A startling report by the EBPAQC (Employee Benefit Plan Audit Quality Center) found deficiencies in 39% of the 400 audits reviewed by the Department of Labor (DOL), highlighting the importance of selecting a qualified employee benefit plan auditor. The more common deficiencies detailed in the lengthy list include:
- No audit work performed or audit documentation of testing participant accounts
- Testing of payroll data was insufficient
- No testing of participant eligibility or forfeitures
- No testing of investment income allocation to participants
- Inadequate or missing documentation
- Failure to disclose tax years that remain subject to examination by major tax jurisdictions
If you are responsible for your company’s employee benefit plan audit, the last thing you need is to have your plan found deficient. The DOL has stiff penalties if your audit doesn’t meet their approvals and you could face fines in excess of $1,000 a day until an amended audit is submitted.
Finding the right auditor is crucial. Not every public accounting firm has an experienced employee benefit plan audit team to manage the audit correctly.

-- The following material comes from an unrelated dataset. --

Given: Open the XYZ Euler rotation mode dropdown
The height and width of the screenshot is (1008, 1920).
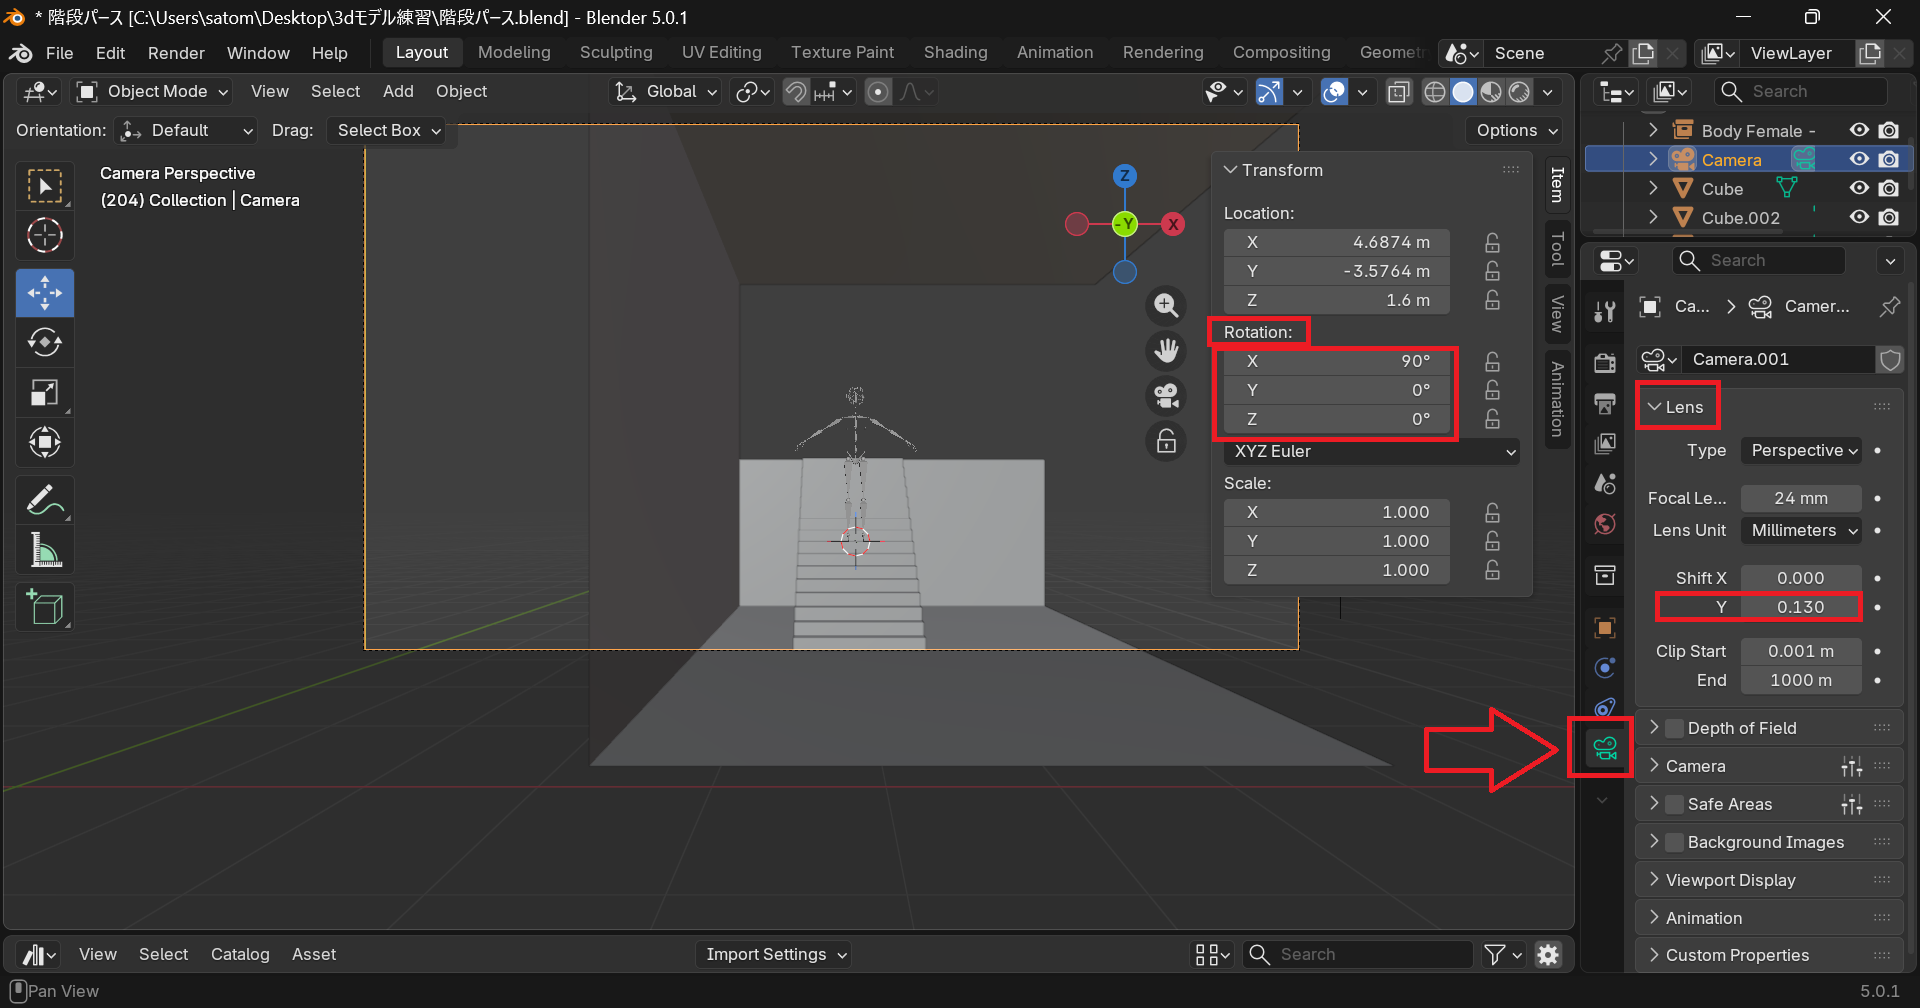Looking at the screenshot, I should pos(1371,452).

Lori Pittman, CPA, Audit Shareholder, suggests making the following considerations when selecting an employee benefit plan auditor:
- Price isn’t an indicator of quality. “We understand clients have budgets to manage. But awarding your employee benefit plan audit to the lowest cost provider isn’t necessarily going to be the best idea,” says Pittman. Employee benefit plan fees may fluctuate from year to year depending on what is going on within a plan.
- Look for the right blend of experience and credentials. The DOL study found that CPAs performing the most plan audits had a deficiency rate of 12% while firms performing only a few plan audits had a 76% deficiency rate. “That disparity really speaks to the importance of working with a firm who specializes in doing employee benefit plan audits.” Firms that are members of the AICPA Benefit Plan Audit Quality Center have met certain requirements including continuing professional education specific to EBPs.
- Build a simple RFP (Request for Proposals). You’ll want to include the details about your plan including the year-end date, size, trustee information and any other helpful details. Ask specific questions about the auditor’s experience, credentials, references and EBP leadership in their respective firm. Include a contact name from your organization for additional information.
There are certainly several factors to consider when selecting an EPB auditor. Mize Houser’s employee benefit plan auditors in Topeka and Overland Park invest in professional education and resources to work with clients needing employee benefit plan audits.